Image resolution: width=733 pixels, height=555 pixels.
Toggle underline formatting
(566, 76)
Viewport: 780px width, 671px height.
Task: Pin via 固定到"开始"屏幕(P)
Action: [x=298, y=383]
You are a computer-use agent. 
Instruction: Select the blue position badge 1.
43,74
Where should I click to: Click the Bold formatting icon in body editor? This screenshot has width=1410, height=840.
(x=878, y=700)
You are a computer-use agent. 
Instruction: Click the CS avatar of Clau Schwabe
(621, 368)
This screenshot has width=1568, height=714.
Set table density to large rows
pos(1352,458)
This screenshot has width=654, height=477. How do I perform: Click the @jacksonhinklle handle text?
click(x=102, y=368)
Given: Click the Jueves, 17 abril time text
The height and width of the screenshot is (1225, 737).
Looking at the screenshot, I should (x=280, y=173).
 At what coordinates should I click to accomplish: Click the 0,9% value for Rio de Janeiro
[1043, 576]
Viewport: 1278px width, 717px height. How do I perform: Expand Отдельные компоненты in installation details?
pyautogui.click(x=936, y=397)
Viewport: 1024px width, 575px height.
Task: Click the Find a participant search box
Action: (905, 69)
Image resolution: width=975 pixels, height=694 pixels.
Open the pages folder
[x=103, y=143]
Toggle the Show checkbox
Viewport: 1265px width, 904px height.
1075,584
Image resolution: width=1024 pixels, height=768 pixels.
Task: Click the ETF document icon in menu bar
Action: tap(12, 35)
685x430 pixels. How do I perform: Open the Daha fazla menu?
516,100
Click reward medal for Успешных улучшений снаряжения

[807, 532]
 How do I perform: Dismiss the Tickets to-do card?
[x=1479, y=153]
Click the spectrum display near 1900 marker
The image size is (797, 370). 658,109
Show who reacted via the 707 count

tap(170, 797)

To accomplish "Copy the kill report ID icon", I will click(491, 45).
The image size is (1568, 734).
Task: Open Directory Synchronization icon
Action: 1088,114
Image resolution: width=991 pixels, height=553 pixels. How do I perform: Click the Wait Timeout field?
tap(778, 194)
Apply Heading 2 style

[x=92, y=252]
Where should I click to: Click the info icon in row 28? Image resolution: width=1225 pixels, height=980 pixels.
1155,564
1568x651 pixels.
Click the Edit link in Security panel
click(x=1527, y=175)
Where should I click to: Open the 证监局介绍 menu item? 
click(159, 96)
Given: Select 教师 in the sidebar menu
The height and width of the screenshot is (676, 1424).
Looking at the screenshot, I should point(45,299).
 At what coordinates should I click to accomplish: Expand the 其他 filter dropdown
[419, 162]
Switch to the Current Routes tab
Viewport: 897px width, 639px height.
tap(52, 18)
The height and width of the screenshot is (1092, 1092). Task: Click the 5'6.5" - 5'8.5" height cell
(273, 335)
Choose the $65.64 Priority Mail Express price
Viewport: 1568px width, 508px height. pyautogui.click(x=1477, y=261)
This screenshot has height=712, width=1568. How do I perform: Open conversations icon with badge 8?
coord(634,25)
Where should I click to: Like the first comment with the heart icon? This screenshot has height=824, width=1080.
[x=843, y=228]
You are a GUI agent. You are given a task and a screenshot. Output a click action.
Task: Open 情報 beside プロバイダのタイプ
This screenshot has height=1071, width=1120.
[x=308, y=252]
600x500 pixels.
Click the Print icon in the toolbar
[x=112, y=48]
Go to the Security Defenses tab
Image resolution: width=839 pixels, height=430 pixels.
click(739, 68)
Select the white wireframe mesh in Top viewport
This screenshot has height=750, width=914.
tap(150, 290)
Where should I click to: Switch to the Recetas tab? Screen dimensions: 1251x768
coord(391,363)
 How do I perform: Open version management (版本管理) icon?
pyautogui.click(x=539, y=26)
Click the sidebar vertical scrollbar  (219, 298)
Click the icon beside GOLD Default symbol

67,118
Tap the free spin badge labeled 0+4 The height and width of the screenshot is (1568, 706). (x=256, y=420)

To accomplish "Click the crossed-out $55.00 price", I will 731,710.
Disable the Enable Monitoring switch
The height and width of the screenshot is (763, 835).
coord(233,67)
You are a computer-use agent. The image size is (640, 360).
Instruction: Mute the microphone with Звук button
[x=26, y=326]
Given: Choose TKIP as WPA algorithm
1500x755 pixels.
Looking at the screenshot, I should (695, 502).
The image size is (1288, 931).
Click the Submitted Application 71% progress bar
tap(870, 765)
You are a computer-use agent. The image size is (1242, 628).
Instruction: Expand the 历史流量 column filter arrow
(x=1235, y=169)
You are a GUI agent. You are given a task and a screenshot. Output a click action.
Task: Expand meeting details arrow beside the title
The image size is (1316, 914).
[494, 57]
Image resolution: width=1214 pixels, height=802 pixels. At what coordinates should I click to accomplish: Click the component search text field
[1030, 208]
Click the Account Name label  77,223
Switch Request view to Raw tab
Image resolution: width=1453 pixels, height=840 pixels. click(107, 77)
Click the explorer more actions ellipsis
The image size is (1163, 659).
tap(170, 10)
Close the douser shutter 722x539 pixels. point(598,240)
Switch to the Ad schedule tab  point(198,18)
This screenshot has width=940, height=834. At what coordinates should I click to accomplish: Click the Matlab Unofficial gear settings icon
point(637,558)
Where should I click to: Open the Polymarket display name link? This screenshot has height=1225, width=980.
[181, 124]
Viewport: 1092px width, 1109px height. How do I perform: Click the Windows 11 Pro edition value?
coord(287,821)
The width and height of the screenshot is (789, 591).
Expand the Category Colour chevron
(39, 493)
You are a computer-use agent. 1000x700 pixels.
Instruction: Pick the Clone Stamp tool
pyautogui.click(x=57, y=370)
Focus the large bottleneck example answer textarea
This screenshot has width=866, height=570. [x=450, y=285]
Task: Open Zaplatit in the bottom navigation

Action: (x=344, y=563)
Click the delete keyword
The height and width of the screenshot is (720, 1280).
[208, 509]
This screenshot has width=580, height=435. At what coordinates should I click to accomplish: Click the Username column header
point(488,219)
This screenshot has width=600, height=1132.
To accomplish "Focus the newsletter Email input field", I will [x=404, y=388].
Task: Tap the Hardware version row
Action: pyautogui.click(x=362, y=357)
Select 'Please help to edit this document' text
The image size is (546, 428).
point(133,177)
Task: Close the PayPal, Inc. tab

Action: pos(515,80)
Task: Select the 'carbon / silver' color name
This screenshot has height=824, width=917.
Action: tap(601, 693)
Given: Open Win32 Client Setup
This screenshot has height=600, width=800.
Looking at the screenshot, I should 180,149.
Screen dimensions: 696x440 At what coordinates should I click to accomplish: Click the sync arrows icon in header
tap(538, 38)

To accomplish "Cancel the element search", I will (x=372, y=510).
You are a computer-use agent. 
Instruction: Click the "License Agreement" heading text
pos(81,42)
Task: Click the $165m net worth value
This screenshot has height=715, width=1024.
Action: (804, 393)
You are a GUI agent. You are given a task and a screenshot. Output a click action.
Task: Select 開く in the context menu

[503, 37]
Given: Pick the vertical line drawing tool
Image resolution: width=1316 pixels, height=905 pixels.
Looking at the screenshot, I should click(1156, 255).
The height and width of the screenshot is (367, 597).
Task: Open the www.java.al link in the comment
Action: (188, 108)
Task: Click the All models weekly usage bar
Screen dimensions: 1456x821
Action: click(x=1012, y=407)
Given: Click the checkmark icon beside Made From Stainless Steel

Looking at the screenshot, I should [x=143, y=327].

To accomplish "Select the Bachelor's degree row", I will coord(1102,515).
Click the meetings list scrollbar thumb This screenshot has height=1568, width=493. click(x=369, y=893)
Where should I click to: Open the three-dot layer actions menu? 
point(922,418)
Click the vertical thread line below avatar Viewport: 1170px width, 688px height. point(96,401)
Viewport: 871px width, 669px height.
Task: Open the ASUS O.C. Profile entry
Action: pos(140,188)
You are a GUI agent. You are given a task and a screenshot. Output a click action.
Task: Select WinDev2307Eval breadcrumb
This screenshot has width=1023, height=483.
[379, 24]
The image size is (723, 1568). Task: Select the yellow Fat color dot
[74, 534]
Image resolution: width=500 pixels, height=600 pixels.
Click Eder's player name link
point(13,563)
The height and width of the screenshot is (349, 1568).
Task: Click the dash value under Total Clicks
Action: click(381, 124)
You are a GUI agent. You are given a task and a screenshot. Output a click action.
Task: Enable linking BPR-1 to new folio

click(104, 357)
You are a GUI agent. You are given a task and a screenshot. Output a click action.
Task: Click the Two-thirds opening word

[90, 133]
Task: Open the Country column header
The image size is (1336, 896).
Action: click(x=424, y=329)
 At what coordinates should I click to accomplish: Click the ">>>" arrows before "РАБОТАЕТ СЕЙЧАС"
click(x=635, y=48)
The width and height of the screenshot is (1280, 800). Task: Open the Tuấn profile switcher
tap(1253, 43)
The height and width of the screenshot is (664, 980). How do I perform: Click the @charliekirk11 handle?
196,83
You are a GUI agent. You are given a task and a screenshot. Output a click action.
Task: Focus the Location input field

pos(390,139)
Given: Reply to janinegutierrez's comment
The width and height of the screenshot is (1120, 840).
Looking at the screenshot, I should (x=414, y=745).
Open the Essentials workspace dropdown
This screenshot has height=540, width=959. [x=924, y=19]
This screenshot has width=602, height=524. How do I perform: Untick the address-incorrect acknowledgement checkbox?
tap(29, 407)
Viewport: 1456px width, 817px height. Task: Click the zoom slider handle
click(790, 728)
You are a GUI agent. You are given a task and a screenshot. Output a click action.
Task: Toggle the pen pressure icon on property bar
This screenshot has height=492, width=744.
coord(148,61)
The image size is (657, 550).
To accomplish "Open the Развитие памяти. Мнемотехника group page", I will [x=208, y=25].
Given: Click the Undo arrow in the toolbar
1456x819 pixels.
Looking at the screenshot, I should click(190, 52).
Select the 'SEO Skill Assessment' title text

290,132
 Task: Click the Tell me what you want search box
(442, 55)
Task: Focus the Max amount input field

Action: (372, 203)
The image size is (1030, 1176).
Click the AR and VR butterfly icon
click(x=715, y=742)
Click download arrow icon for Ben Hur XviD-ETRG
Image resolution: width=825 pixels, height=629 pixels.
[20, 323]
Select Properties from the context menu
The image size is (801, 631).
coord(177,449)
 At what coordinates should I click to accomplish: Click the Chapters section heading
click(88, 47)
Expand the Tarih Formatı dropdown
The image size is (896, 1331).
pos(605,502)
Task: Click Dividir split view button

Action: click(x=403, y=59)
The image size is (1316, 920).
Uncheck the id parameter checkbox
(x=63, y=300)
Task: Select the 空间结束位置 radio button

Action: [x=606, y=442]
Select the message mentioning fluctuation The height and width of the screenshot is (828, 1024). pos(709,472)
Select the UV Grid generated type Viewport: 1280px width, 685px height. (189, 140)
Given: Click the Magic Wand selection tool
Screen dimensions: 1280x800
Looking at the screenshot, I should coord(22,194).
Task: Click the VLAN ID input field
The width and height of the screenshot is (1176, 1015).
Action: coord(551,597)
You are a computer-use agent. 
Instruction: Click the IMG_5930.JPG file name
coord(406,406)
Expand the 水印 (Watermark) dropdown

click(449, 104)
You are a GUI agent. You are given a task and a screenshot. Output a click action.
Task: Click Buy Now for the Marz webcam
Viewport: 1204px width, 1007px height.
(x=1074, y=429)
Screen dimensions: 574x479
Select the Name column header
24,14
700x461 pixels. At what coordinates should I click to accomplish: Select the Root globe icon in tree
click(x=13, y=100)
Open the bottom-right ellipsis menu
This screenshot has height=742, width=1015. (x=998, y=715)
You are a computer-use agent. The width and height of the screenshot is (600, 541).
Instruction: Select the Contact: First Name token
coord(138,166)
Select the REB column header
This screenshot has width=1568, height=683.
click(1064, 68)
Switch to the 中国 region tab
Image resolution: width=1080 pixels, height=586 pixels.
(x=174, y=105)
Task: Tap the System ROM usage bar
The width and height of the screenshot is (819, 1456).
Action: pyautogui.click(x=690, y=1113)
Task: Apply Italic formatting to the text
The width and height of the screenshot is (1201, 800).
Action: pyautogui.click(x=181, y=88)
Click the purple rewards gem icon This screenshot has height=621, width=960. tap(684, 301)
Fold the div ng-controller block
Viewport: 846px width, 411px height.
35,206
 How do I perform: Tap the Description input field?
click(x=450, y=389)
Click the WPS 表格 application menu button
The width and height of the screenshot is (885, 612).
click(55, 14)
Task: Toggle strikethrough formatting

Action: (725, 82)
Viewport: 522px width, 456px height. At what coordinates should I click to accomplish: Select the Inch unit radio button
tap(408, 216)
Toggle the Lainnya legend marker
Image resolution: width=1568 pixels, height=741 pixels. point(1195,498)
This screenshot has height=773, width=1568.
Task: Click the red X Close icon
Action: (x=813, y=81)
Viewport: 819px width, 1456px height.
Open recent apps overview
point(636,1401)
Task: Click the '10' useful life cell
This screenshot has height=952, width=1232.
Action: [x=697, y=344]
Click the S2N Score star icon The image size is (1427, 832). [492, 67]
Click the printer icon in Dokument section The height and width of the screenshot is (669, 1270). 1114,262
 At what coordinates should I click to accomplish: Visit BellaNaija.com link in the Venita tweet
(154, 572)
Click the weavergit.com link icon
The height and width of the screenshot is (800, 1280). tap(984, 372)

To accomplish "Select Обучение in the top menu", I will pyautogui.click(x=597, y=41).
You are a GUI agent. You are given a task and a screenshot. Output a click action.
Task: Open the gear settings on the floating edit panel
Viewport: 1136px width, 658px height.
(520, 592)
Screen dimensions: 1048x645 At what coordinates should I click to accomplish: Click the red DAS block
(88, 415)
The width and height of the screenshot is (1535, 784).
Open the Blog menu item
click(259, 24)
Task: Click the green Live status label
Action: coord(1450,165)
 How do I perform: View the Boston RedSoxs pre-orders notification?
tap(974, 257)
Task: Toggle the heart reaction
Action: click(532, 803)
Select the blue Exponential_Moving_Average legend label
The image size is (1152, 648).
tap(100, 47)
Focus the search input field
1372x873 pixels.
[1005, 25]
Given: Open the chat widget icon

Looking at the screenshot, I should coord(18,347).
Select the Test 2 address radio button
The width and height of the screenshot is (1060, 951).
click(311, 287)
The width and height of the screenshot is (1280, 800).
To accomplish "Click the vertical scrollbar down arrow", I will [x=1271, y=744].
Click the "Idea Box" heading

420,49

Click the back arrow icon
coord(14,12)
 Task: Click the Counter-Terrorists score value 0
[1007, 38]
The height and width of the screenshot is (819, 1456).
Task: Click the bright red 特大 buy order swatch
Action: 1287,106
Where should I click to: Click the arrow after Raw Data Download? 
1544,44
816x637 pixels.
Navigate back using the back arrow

········

▸ **Problem description**
Lines with the word "usage": how many appear in the data? State only the number.

▸ **Reply**
2